Островъ. Передъ пещерой Просперо.

(Входятъ Просперо и Миранда).

   Миранда. Отецъ, отецъ! когда твоею властью
             Ты вызвалъ эту бурю -- умоляю,
             Смири ее! Вѣдь если бъ не взлетали
             Валы до облаковъ и не тушили
             Огней горящихъ молній -- то спалили бъ
             Они весь міръ, какъ смолянымъ, огнемъ!
             Когда бъ ты зналъ, какъ я страдаю, видя
             Бѣду другихъ! Прекраснѣйшій корабль,
             Гдѣ, безъ сомнѣнья, было столько честныхъ,
             Живыхъ существъ, -- разбитъ въ куски! Мнѣ сердце
             Пронзалъ ихъ вопль! Несчастныя созданья
             Пошли ко дну! Когда бъ была могучимъ
             Я божествомъ -- землѣ бы приказала
             Я поглотить шумящій океанъ,
             Чтобъ не погибли ни корабль ни души
             Несчастныхъ жертвъ!
   Просперо.                               Ну, полно, -- не тревожься;
             Не мучь сердечко нѣжное свое:
             Несчастья нѣтъ.
   Миранда.                               Ужасный день!
   Просперо. Сказалъ я,
             Несчастья нѣтъ. Все сдѣлалъ я, заботясь
             Лишь о тебѣ, -- тебѣ, моей любимой
             И милой, нѣжной дочери! Вѣдь ты
             До сей поры еще не знаешь точно
             Ни то -- кто ты, ни то -- кто я. Считаешь
             Меня ты лишь отцомъ твоимъ, Просперо,
             Владѣльцемъ жалкой хижины; того же,
             Что многимъ выше я, чѣмъ тотъ Просперо,
             Какимъ кажусь, -- объ этомъ не слыхала
             Ты никогда.
   Миранда.                     Такія мысли точно
             Не приходили никогда мнѣ въ умъ.
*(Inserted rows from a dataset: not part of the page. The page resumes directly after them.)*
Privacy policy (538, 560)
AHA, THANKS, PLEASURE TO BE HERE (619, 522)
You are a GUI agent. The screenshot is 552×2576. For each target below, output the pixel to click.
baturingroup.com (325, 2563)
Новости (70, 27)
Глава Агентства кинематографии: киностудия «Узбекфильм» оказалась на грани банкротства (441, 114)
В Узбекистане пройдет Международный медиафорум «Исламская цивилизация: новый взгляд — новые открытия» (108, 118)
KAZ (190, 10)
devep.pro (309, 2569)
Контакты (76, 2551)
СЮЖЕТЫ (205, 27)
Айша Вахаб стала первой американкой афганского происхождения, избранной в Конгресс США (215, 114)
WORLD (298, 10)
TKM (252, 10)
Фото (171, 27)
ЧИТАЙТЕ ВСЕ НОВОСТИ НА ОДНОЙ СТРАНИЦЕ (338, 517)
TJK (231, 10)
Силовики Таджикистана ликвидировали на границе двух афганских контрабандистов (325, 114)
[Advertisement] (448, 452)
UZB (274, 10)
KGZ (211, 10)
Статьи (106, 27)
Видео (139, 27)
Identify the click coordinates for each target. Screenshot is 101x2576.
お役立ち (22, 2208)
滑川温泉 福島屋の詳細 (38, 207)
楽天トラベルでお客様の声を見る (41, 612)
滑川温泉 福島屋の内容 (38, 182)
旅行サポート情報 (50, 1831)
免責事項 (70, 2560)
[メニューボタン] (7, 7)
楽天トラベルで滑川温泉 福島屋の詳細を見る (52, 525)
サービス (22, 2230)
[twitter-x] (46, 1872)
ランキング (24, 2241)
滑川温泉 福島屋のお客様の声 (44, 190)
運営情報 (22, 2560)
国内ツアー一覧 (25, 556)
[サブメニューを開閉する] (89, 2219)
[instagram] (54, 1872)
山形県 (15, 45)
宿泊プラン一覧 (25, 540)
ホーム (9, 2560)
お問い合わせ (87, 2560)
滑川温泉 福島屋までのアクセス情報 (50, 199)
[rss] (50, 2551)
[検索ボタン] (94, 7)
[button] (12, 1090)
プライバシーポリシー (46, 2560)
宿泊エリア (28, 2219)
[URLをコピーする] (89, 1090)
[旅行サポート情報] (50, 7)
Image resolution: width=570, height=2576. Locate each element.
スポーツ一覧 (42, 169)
   Просперо. Пришла пора узнать тебѣ объ этомъ.
             Дай руку мнѣ и помоги мнѣ снять
             Волшебный плащъ. (Снимаетъ магическое платье).
             Вотъ такъ, -- пусть здѣсь лежитъ
             Пока мое могущество; а ты
             Отри глаза и не томись напрасно.
             То зрѣлище, которымъ былъ взволнованъ
             Твой нѣжный духъ, приведено къ концу
             Моимъ искусствомъ такъ, что тѣ, кого
             Считаешь ты погибшими въ лучинѣ
             И чьи ты стоны слышала -- на дѣлѣ
             Не потеряли съ головы своей
             Ни волоска... Садись; должна сегодня
             Ты все узнать.
   Миранда.                     Нерѣдко, помню, ты
             Мнѣ начиналъ разсказывать и прежде
             О томъ, кто я; но прерывалъ внезапно
             Всегда разсказъ, сказавъ: "еще не время",--
             И возбуждалъ лишь этимъ любопытство
             Въ моей душѣ.
   Просперо.                               Знай, время то пришло,
             И часъ насталъ, чтобъ предъ тобой открылась
             Вся истина... Скажи мнѣ, помнишь ты
             О тѣхъ годахъ, когда съ тобой мы жили
             Еще не здѣсь? Едва ли помнишь: впрочемъ,
             Тебѣ въ то время не было вѣдь даже
             Трехъ полныхъ лѣтъ.
   Миранда.                               Представь себѣ, что помню!
   Просперо. Что жъ помнишь ты? Иной ли домъ, иль лица
             Иныхъ людей? Скажи, что сохранила
             Тебѣ объ этомъ память?
   Миранда.                                         Память мнѣ
             Рисуетъ это все скорѣй похожимъ
             На смутный сонъ, чѣмъ истину. Скажи,
             Имѣла ль я когда-нибудь прислужницъ,
             Лелѣявшихъ меня? Ихъ было, помню,
             Четыре или пять.
   Просперо.                               Ихъ было больше.
             Но какъ могла такъ сохранить ты память
             Объ этомъ всемъ? Скажи, мое дитя,
             Что предъ тобой изъ глубины былого
             Встаетъ еще? Ты помнишь, какъ мы жили
             Съ тобой въ тѣ дни и какъ переселились
             Затѣмъ сюда?
   Миранда.                     Нѣтъ, этого не помню.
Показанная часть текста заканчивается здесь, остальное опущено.